I don’t want to write anything today and I dont really have anything substantial to write here. But I have to blabber somewhere maudlinly. Since few days, I have been feeling very helpless and hapless for the things I cant really avoid. It is sort of like you have been captured by numerous visible and invisible things that neither you can break them nor you can compromise nor survive with. During last 2 months, I was having talks with my friends about our lives and stuffs. Including me, everybody is having problems and issues and we all can’t help ourselves proceeding with and surviving peacefully with them. This noise, this chaos exists for absolutely no reasons, it just exists because it probably has to. I know that it has to be changed and its quite doable, but it seems that I can’t do anything, neither for me nor for my friends nor for any living or non-living entity. Last night, my colleague showed the profile of Minal Panchal, the Indian student who shot dead in Virginia Tech 2 days before, on a social networking website. I saw her face, her profile, the simple things like I have written about myself, testimonials written for the girl, and other things…I felt like it was me who actually received the bullets..really, she was just looking like me for that moment. Returning home, Linkin Park was screaming to call the mercy in the world for God-knows-what reasons. Mercy…for what and for whom?? For the people, who live on the basis of hatred, jealousy, anger, ego, sex, etc, etc and destroy each other for the same? For the people, who think that the life is just about growing on the lives of others…killing souls and humanity every second? Mercy for what?

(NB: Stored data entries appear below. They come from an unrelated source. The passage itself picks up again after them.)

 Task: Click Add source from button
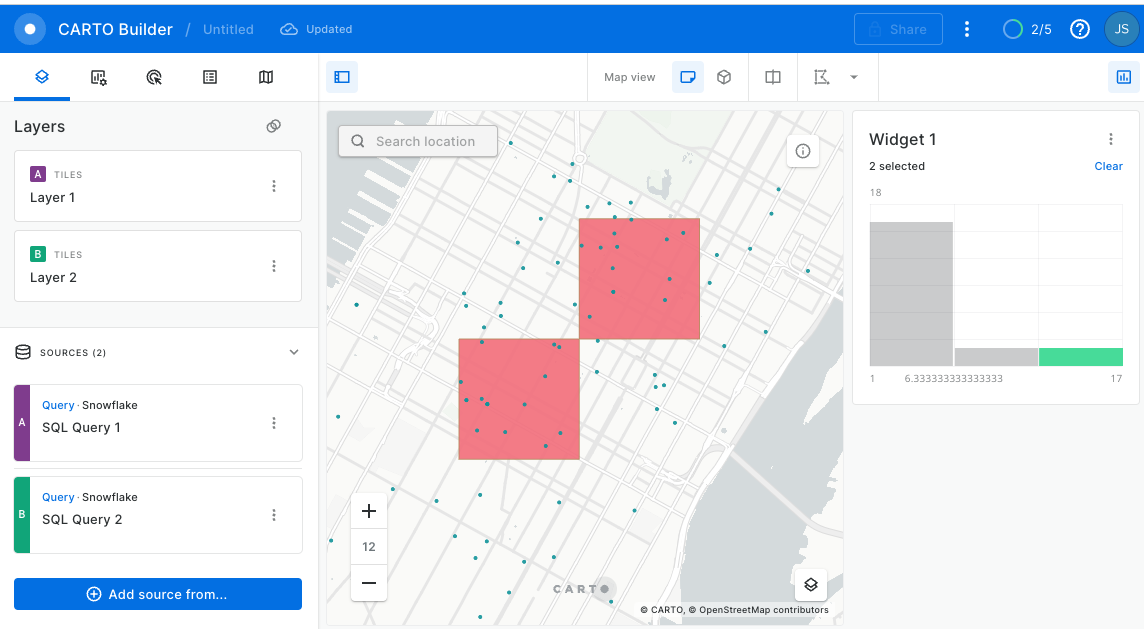158,594
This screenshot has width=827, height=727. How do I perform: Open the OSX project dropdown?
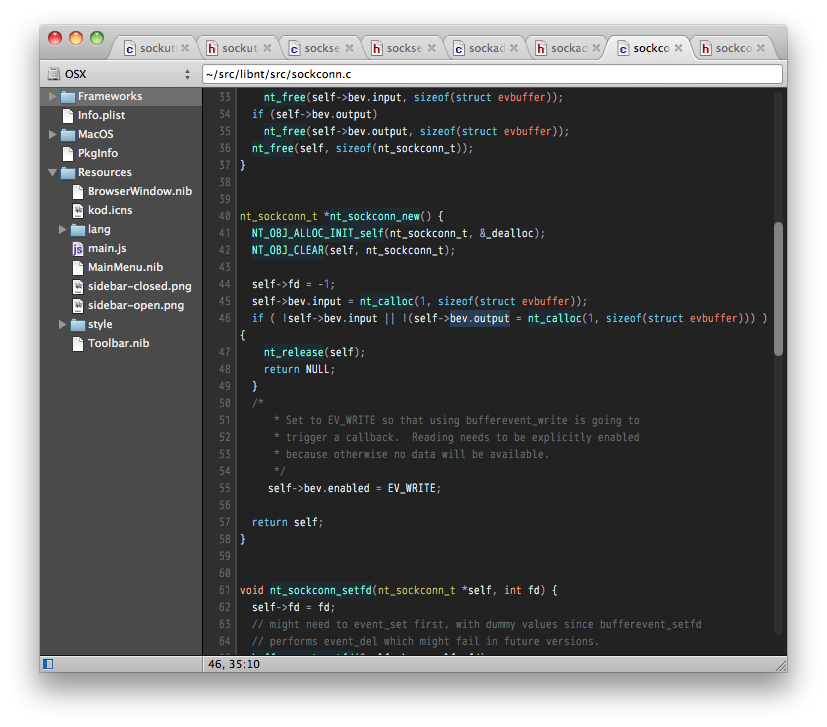click(119, 73)
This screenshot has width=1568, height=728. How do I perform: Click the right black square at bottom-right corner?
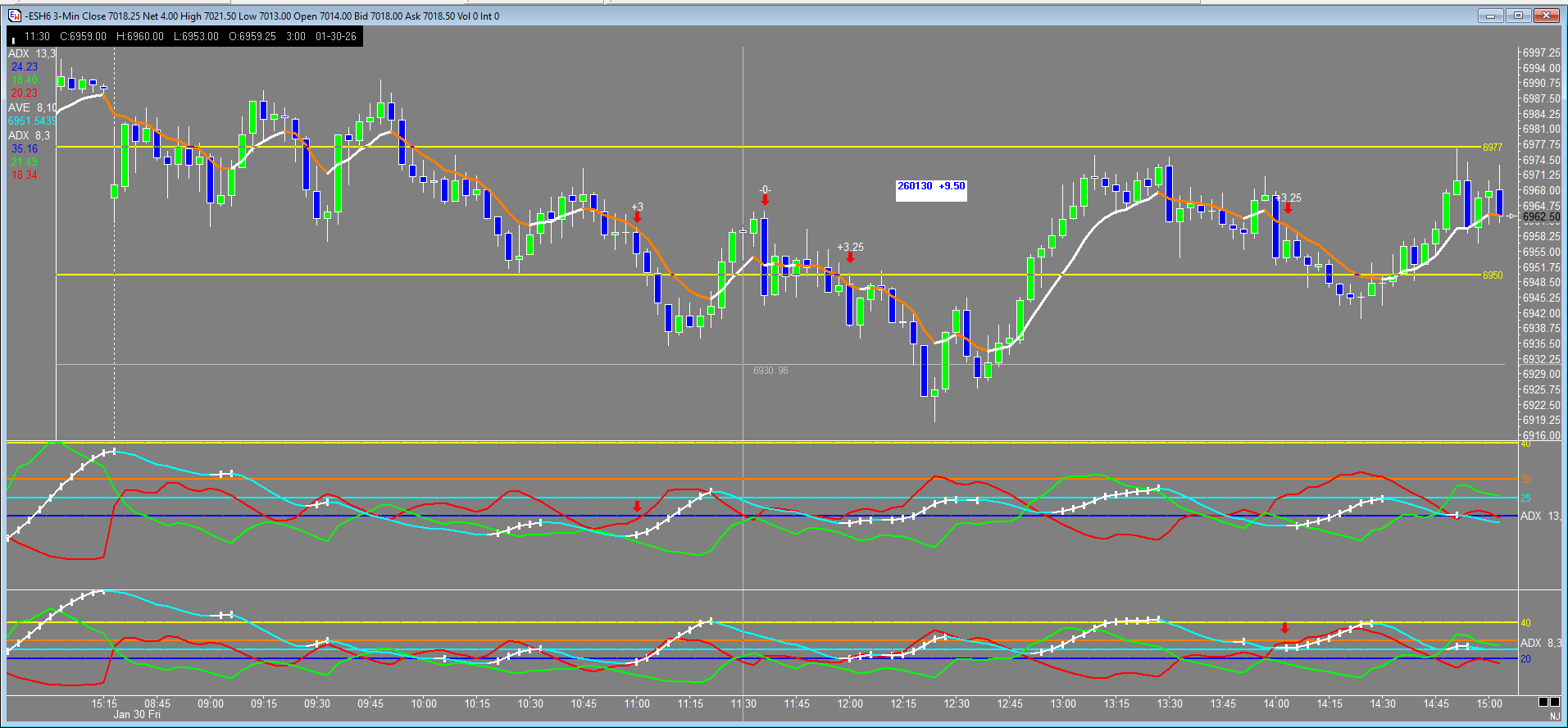point(1555,702)
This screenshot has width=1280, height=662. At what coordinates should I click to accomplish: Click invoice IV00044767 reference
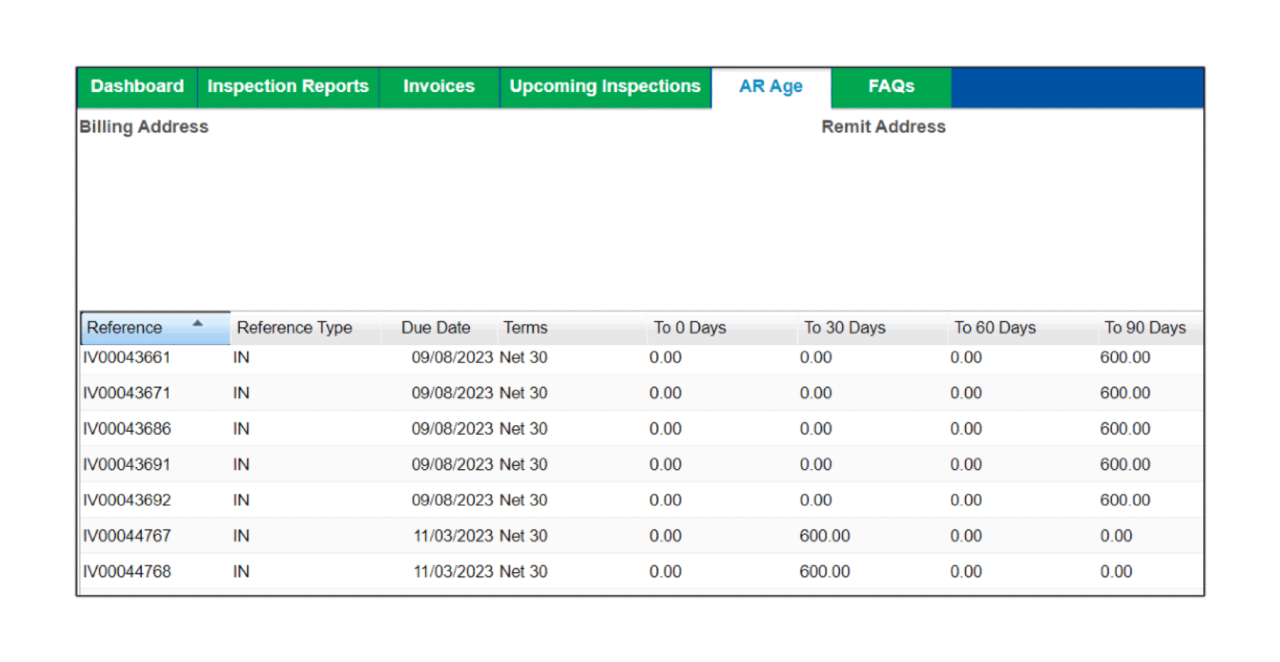point(127,536)
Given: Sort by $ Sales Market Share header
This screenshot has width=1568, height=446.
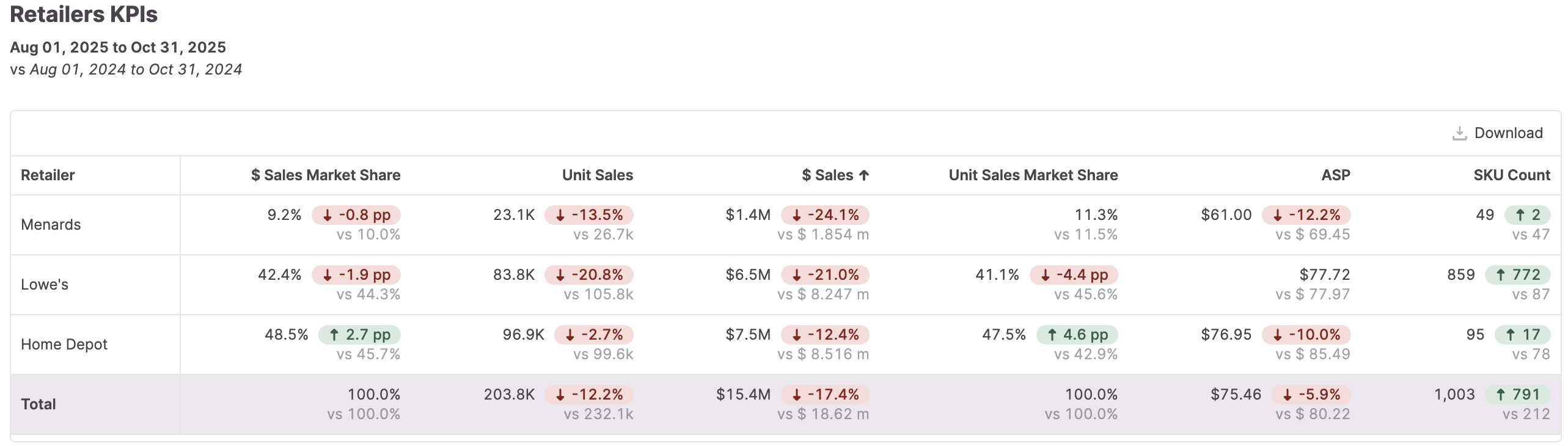Looking at the screenshot, I should click(324, 175).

Massacres are required here…but, we won’t bring it even…’coz we cant satisfy ourselves by finishing the game in one shot..we need to do it all the time because it’s the only thing that we do and it is the thing that keeps us alive. They told me that you can’t be successful in the business if you are not a crook..the better you learn to thrash others, the sooner you grow. I was always taught that rapid growth comes at the cost of something..err…someone. All right. Then why to grow! If I kill someone for the reason of keeping myself alive, then would I preserve any reason to stay alive? And why shouldn’t I pity myself when I am so helpless to do anything to make a better world to live?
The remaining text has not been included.